— Ты была у матери. Я знаю…
— Ой, Сашенька, а я уж думала, не увидимся. Ну, как ты там? Трудно?
— Ничего…
— Какая ты черная вся!
— Нехай. После отбелимся. А ты чего сюда? На свидание со мной? Еще меня не расстреливают.
— Ой, Саша! Неугомонная ты!
— Какая есть.
— За что санитара стукнула?
— А ты уже и про это знаешь? Дала ему на орехи, чтоб не трусил в бою. — Лицо у Саши, очень загоревшее, осветилось улыбкой. — Бой идет, а он в канаву залез, представляешь? Ну, а ты чего здесь? Насовсем?
— Нет, на побывку.
Саша старалась не слишком прижиматься к Кате, чтобы не испачкать ее.
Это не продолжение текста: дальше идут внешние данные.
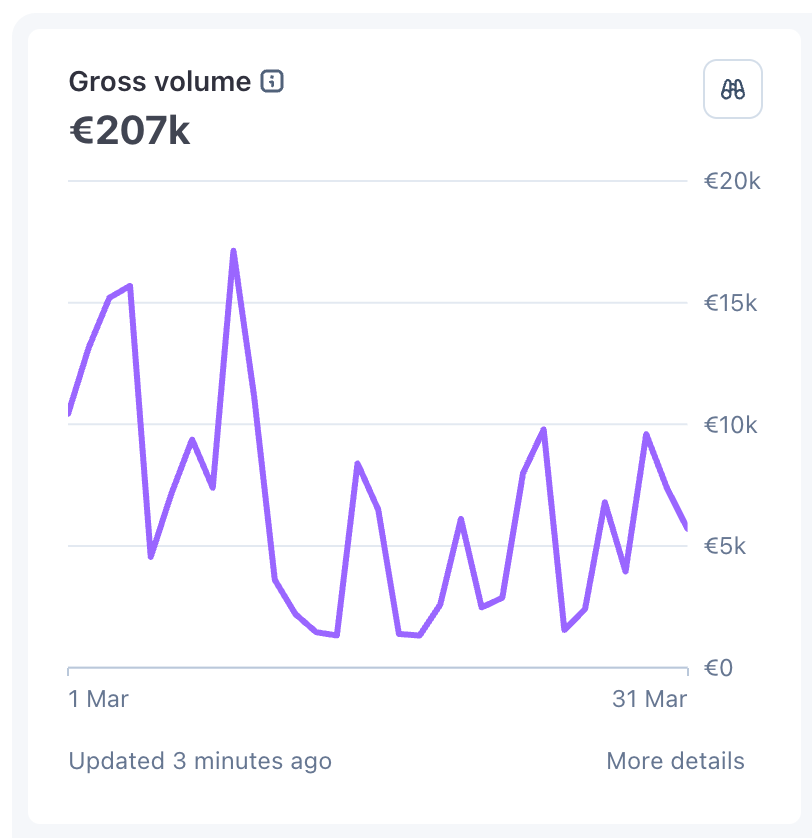
Task: Click the €20k y-axis label
Action: coord(732,181)
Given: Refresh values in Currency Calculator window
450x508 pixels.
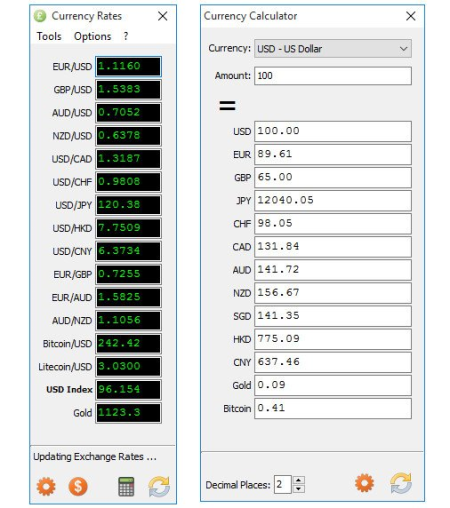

Гимнастерка и юбка Саши были почти так же черны, как и ее лицо, шея и руки. Все это сделали степная пыль и палящее солнце Таврии.
— Тебе что, разрешили дома побыть? — спросила Саша.
— Проститься с Каховкой пришла. Проститься и отбыть.
— Куда?
— Вопроса такого не задавай, Сашенька. Как-то я уж тебя об этом просила…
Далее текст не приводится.